_Set problem_: According to the text on the INNODB_CMPMEM and INNODB_CMPMEM_RESET tables, from which MariaDB version does the BUFFER_POOL_INSTANCE column return a value of 0?

[BEGIN Excerpt provided]

Information Schema INNODB_CMPMEM and INNODB_CMPMEM_RESET Tables

The INNODB_CMPMEM and INNODB_CMPMEM_RESET tables contain status information on compressed pages in the buffer pool (see InnoDB COMPRESSED format).

The PROCESS privilege is required to query this table.

These tables contain the following columns:

Column Name
Description

Column Name

Description

PAGE_SIZE

Compressed page size, in bytes. This value is unique in the table; other values are totals which refer to pages of this size.

BUFFER_POOL_INSTANCE

Buffer Pool identifier. From MariaDB 10.5.1 returns a value of 0, since multiple InnoDB buffer pool instances has been removed.

PAGES_USED

Number of pages of the size PAGE_SIZE which are currently in the buffer pool.

PAGES_FREE

Number of pages of the size PAGE_SIZE which are currently free, and thus are available for allocation. This value represents the buffer pool's fragmentation. A totally unfragmented buffer pool has at most 1 free page.

[END Excerpt provided]
[BEGIN Listed records]

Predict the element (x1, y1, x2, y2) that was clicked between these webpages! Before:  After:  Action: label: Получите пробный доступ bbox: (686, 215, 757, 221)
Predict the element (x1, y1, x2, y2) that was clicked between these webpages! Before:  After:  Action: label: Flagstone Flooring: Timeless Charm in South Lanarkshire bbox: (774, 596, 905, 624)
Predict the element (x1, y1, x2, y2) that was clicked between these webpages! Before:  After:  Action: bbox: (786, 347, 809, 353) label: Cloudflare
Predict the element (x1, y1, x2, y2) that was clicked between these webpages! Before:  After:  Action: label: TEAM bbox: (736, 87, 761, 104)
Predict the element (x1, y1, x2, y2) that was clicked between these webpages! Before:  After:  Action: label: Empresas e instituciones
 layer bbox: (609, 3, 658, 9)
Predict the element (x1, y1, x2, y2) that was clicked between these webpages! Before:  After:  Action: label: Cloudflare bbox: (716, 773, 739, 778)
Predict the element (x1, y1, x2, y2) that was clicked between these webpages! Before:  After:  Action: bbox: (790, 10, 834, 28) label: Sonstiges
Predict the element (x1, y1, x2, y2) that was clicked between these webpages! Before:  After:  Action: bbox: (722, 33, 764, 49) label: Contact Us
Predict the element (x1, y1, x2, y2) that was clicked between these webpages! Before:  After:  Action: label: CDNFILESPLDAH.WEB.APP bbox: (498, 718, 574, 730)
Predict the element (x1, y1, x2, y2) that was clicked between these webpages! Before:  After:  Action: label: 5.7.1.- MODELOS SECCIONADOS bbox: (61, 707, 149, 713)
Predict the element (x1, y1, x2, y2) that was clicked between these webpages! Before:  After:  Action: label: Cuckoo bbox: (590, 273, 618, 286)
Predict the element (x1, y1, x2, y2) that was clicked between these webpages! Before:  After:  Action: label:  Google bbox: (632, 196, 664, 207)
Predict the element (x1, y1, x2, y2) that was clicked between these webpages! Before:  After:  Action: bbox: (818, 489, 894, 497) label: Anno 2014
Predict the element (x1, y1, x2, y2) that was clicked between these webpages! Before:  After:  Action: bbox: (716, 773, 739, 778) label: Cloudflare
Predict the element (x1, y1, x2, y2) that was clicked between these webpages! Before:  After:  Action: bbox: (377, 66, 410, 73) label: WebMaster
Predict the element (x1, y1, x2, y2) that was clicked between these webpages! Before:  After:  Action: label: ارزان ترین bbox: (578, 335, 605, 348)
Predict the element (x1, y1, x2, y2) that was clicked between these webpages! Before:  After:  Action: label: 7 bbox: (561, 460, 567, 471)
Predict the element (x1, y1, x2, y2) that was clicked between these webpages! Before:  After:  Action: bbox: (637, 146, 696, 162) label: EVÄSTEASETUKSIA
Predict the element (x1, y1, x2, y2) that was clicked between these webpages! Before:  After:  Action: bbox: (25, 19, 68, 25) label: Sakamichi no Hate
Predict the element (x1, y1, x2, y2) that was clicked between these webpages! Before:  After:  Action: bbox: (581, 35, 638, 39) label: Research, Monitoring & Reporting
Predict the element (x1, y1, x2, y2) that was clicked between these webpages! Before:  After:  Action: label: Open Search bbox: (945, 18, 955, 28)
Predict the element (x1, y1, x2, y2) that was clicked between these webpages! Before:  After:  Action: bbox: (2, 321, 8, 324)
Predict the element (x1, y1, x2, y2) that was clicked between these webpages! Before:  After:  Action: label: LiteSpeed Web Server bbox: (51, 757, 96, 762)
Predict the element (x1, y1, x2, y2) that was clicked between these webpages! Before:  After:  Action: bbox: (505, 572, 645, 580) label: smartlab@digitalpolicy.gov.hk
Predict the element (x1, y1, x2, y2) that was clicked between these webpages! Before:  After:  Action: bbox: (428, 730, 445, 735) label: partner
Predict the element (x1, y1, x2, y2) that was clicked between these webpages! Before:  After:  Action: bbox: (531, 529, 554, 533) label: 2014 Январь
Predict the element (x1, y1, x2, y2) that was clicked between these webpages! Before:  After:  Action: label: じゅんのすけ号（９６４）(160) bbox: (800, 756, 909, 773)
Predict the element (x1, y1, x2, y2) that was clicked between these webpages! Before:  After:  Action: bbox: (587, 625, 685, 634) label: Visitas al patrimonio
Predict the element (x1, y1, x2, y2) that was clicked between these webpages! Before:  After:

[END Listed records]

_Output for this exercise_: MariaDB 10.5.1